For Bloom, that means taking his training one day at a time.
"I try to just focus on what I have to do on a daily basis," he said. "There are a lot of important dates coming up, but the way I've been able to prepare with the most success is to worry about today. I feel good, I feel like I'm in great shape and I believe I did everything I could over the spring, summer and fall to prepare for Olympic competition."
That included trips to U.S. Skiing's water ramps in Utah to learn new tricks, training trips to South America and Europe, and daily five-hour training sessions in the gym.
"Just a lot of plyometrics," he said with a smirk.
The moguls finals in Turin take place on Feb. 15. After that race and six years on the U.S. Ski Team, Bloom will say farewell to skiing and begin his third project: making the NFL. Just one week after the Olympics, Bloom, accompanied by his newly appointed football agent Gary Wichard, is expected to attend the NFL combine at the RCA Dome in Indianapolis.
There, Bloom plans to run the 40-yard dash in 4.2 seconds.
"I know I can impress the scouts with speed," Bloom said. "It's the big reason I had success in Colorado. Speed is what I bring to the table and in the NFL, you have to be fast."
Bloom, an All-State football player at Loveland (Colo.) High School, played two years for the University of Colorado before having his eligibility revoked by the NCAA for accepting sponsorships that afforded him his ski career.
It has been two years since he's touched a football, which speaks to why he selected Wichard as his front man. Wichard represents several players who at one point were question marks, most notably Dwight Freeney, drafted 11th overall by the Colts in 2002 when no one wanted to touch a 6-foot-0 defensive end, and Adam Archuleta, a skinny linebacker who had never played safety and was taken 20th overall by the Rams in the 2001 draft.
Bloom's question mark is obvious, but in just two years of college football, he managed to accumulate stats so impressive that Wichard believes he'll go on the first day of the NFL draft in April. As a receiver/kick returner, Bloom averaged 19 yards per reception, 14 yards per punt return and 28 yards per kickoff return, all numbers that put him amongst college football's elite. Had he finished out his college career, it is only natural to think his numbers would have improved even further.

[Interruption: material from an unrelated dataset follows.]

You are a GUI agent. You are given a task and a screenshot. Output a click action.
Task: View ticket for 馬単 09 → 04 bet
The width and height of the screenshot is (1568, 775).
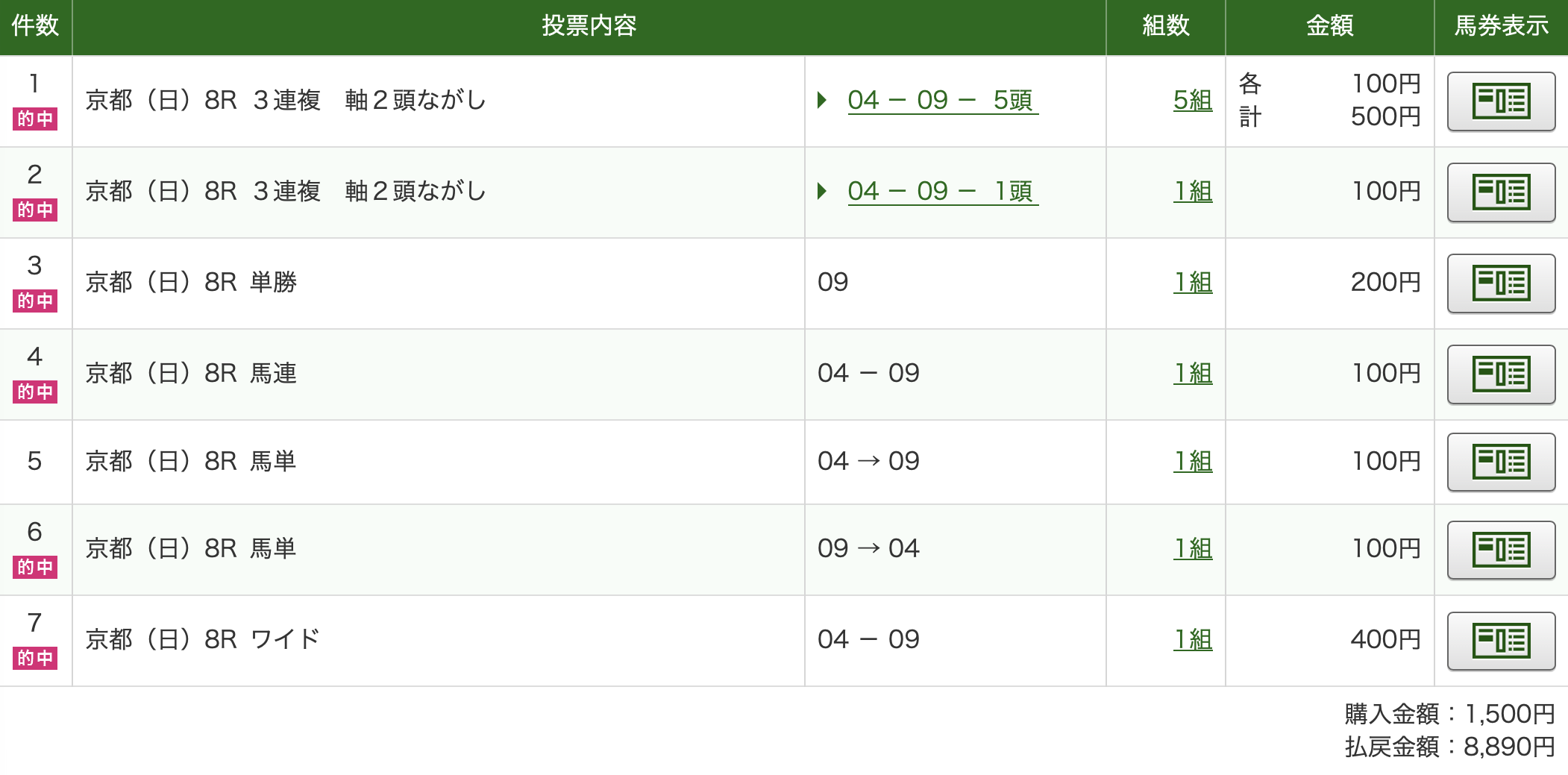click(x=1500, y=550)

"I want Jeremy to go as high as possible in the draft and then prove people right," Wichard said. "I don't want him to go lower and then have to prove people wrong. I would be happy with a first-day pick, but that's not the ceiling for me."

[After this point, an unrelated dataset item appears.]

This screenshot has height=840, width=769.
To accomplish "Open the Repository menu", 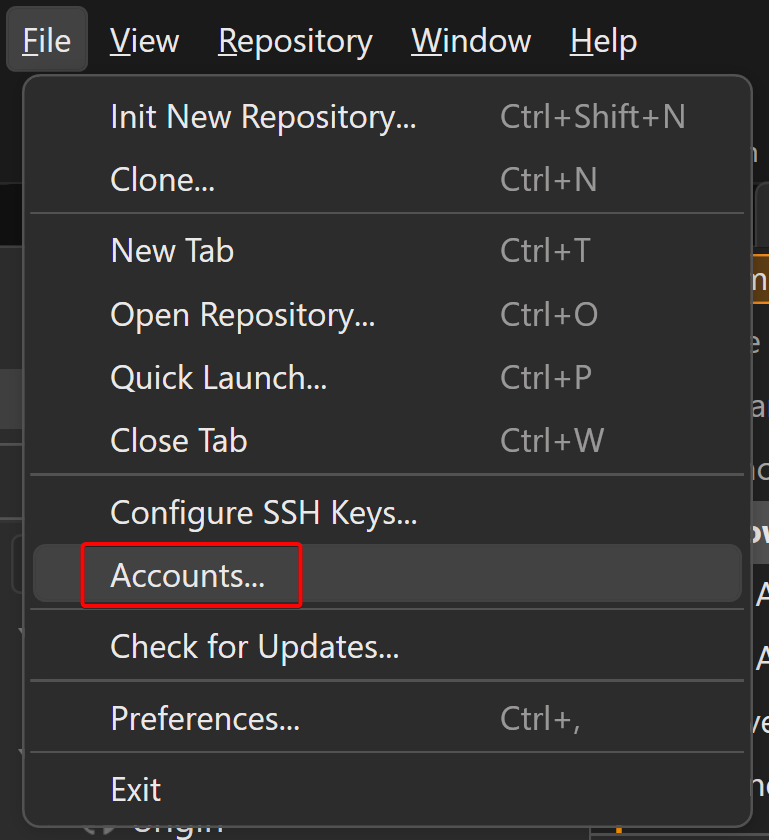I will click(x=294, y=41).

Bloom's explosive speed -- the same speed that won the 100 at the SuperStars competition two years ago -- makes NFL scouts salivate.
"That word, explosive, is paramount to Jeremy's life, both on mountains and on the football field," Wichard said. "He is the most explosive player in this draft, without hesitation."

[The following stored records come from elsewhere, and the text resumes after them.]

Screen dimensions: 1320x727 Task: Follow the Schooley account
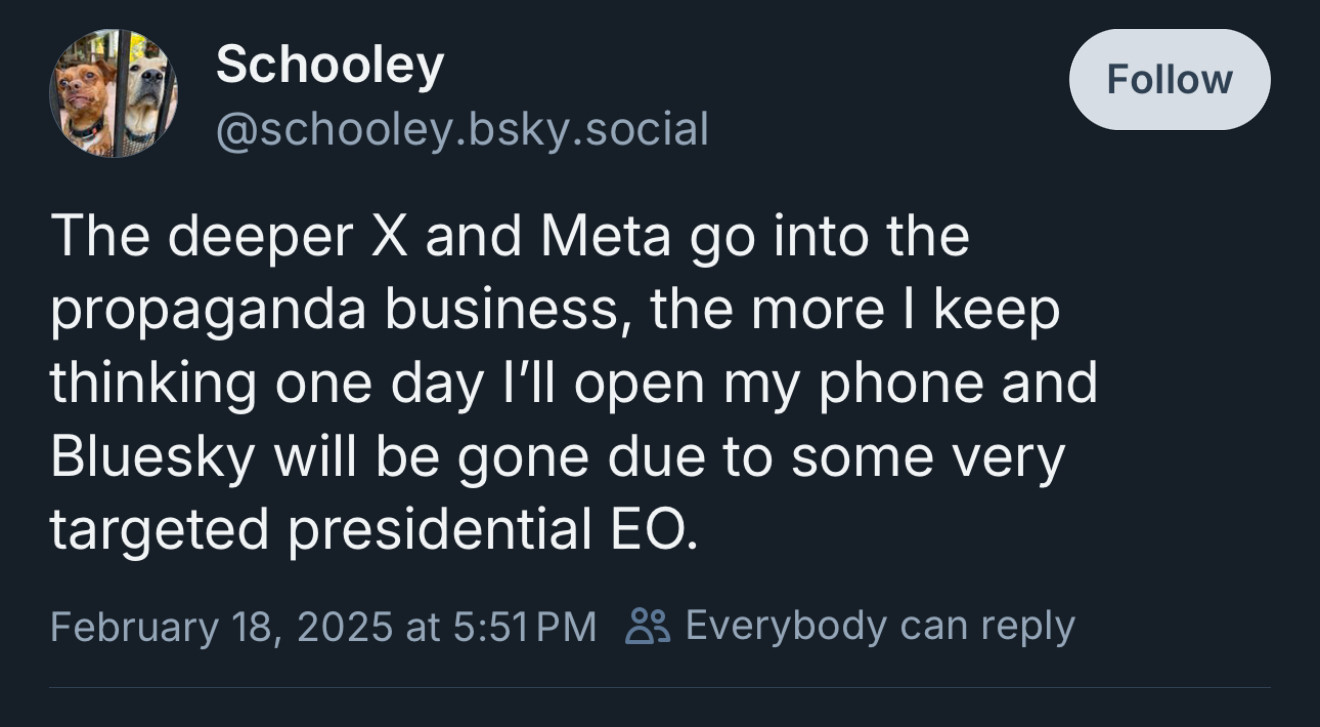(x=1170, y=79)
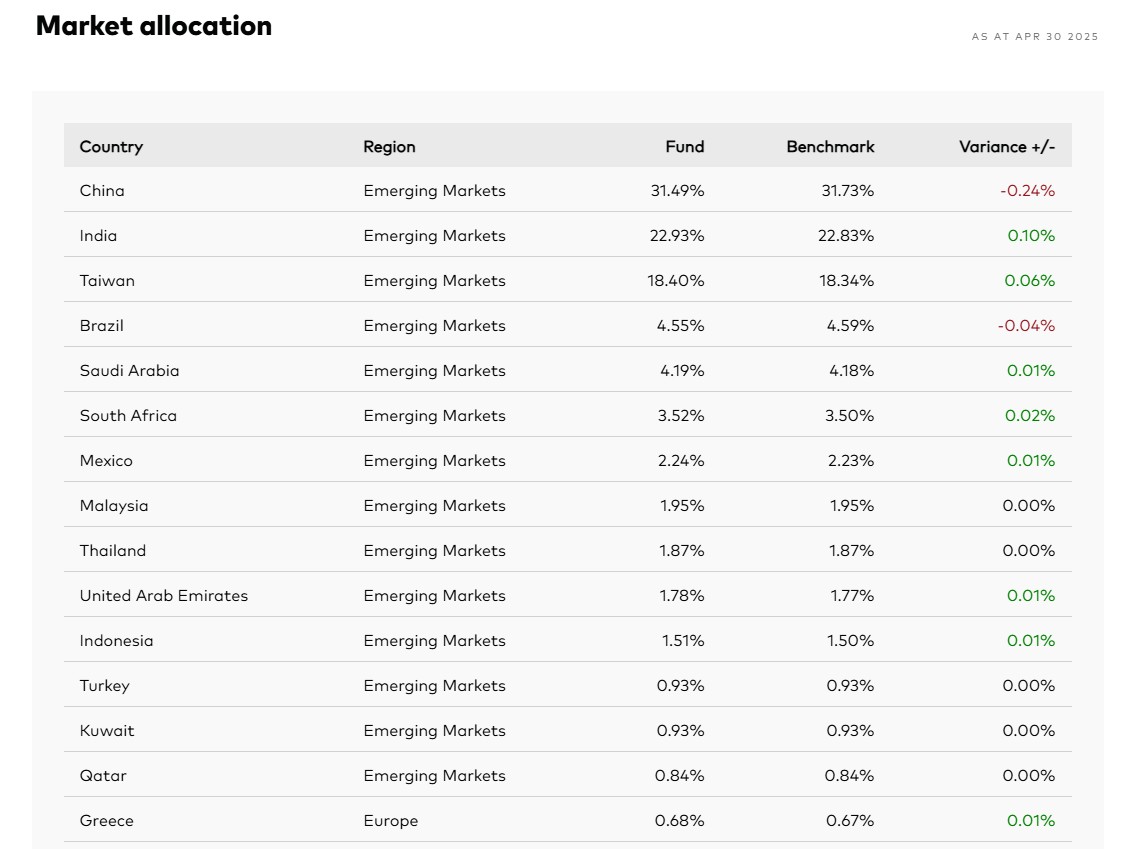Click Mexico benchmark value 2.23%

(849, 461)
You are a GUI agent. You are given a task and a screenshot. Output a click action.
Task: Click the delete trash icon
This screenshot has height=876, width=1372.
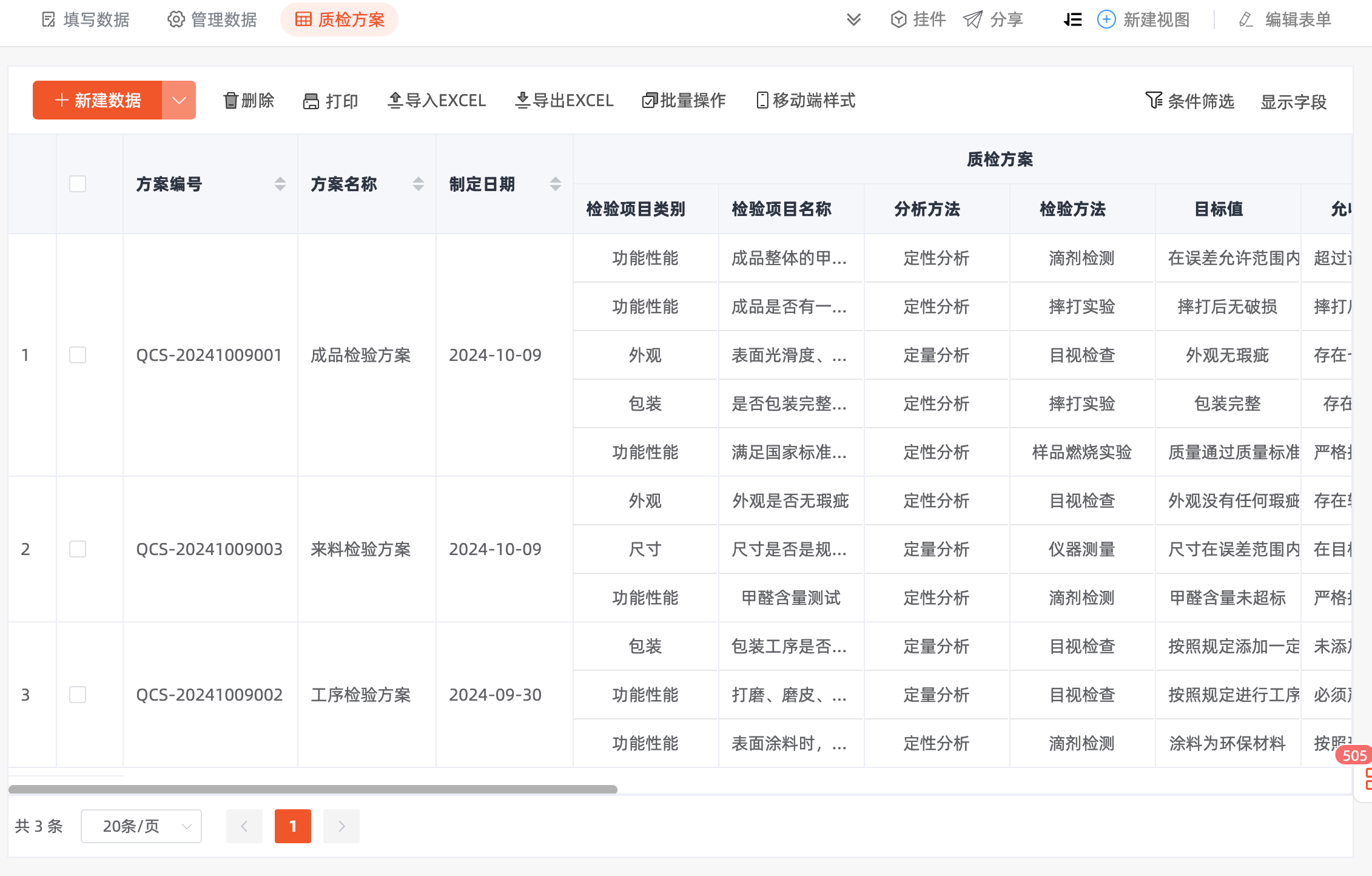pyautogui.click(x=230, y=101)
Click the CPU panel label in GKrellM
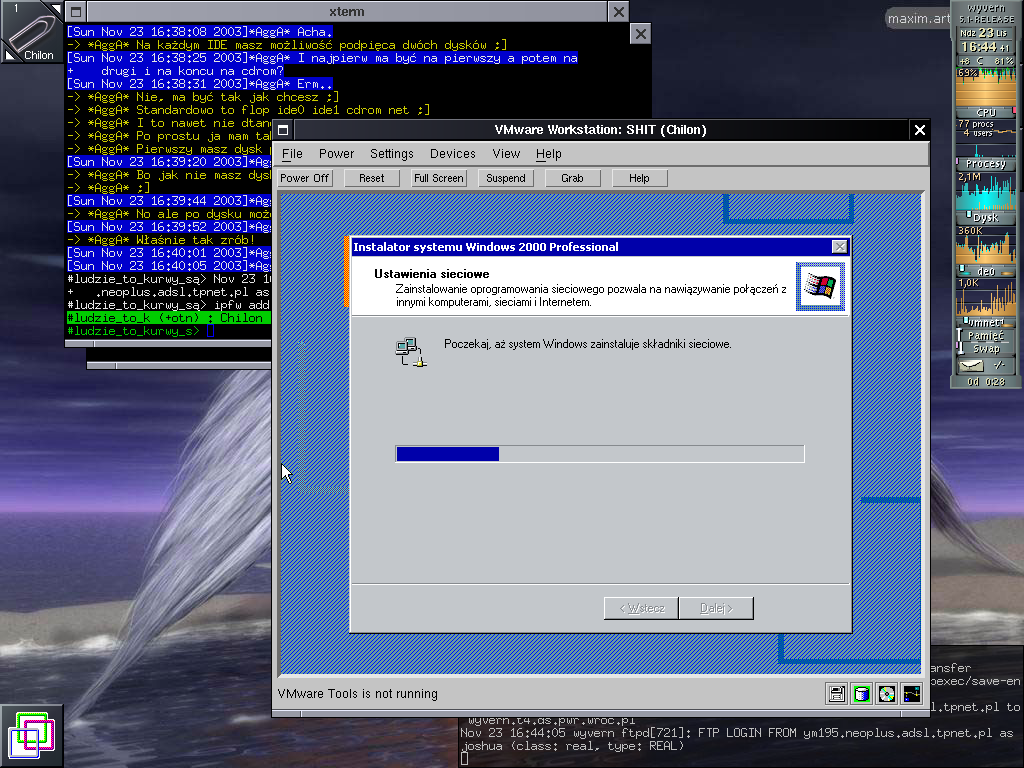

Bloom plans to add 10 pounds by the time he does his NFL pro-day workout in the spring, but the current success of smaller wide receivers like Washington's Santana Moss (5-foot-10, 190 pounds) and Carolina's Steve Smith (5-foot-9, 185 pounds) gives even more credence to the idea that it is OK to take a chance on less-than-hulking speedsters with on-field savvy. And Bloom, negating those who say football has nothing to do with skiing, thinks he has plenty of it.
"It's all about your reactions," Bloom said. "When you ski moguls, you're going so fast that all you see are colors and your senses take over. You're looking ahead all the time. You have to be able to read things and adjust, just like you do when you're running through the secondary or returning a punt or a kickoff."
Or exploding on to a brand-new scene.